**AIM OF THE TASK**
For the records that follow, please set down exactly the lines between the one holding "Clear the Get Team search with the X" and the one holding "1002x626 pixels.", inclusive, and only those.

Data entries
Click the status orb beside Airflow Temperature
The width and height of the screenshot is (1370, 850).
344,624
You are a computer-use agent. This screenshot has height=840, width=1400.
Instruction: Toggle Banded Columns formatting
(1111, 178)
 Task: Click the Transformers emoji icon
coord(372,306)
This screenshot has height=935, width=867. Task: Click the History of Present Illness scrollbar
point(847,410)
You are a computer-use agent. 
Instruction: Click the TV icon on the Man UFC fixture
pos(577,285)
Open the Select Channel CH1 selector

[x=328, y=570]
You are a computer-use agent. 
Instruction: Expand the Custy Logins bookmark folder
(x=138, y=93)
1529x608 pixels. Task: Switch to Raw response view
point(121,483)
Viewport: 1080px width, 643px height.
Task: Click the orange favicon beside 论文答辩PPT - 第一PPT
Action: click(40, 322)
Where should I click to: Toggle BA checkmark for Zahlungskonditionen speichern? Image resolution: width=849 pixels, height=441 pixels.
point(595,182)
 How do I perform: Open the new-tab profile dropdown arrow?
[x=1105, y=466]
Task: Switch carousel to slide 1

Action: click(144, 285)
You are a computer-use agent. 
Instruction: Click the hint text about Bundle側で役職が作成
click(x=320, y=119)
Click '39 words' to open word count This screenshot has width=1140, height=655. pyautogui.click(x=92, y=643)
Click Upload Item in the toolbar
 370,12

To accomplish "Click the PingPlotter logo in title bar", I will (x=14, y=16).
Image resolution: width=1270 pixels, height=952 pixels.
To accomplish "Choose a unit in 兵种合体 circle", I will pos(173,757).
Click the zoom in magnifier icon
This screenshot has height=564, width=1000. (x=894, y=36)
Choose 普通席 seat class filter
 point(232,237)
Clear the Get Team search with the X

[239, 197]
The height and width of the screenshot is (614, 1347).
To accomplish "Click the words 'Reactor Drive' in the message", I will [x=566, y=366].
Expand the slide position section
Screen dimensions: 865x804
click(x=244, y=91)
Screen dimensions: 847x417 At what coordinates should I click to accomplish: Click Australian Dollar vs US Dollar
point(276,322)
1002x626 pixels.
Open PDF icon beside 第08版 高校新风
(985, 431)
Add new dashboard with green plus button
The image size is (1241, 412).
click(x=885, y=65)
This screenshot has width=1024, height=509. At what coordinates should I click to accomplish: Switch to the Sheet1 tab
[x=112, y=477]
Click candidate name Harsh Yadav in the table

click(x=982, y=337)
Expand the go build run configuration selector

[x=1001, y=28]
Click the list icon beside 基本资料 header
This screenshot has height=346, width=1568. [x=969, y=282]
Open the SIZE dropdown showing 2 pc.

**PROBLEM SOLUTION**
Clear the Get Team search with the X

[239, 197]
The height and width of the screenshot is (614, 1347).
To accomplish "Click the words 'Reactor Drive' in the message", I will [x=566, y=366].
Expand the slide position section
Screen dimensions: 865x804
click(x=244, y=91)
Screen dimensions: 847x417 At what coordinates should I click to accomplish: Click Australian Dollar vs US Dollar
point(276,322)
1002x626 pixels.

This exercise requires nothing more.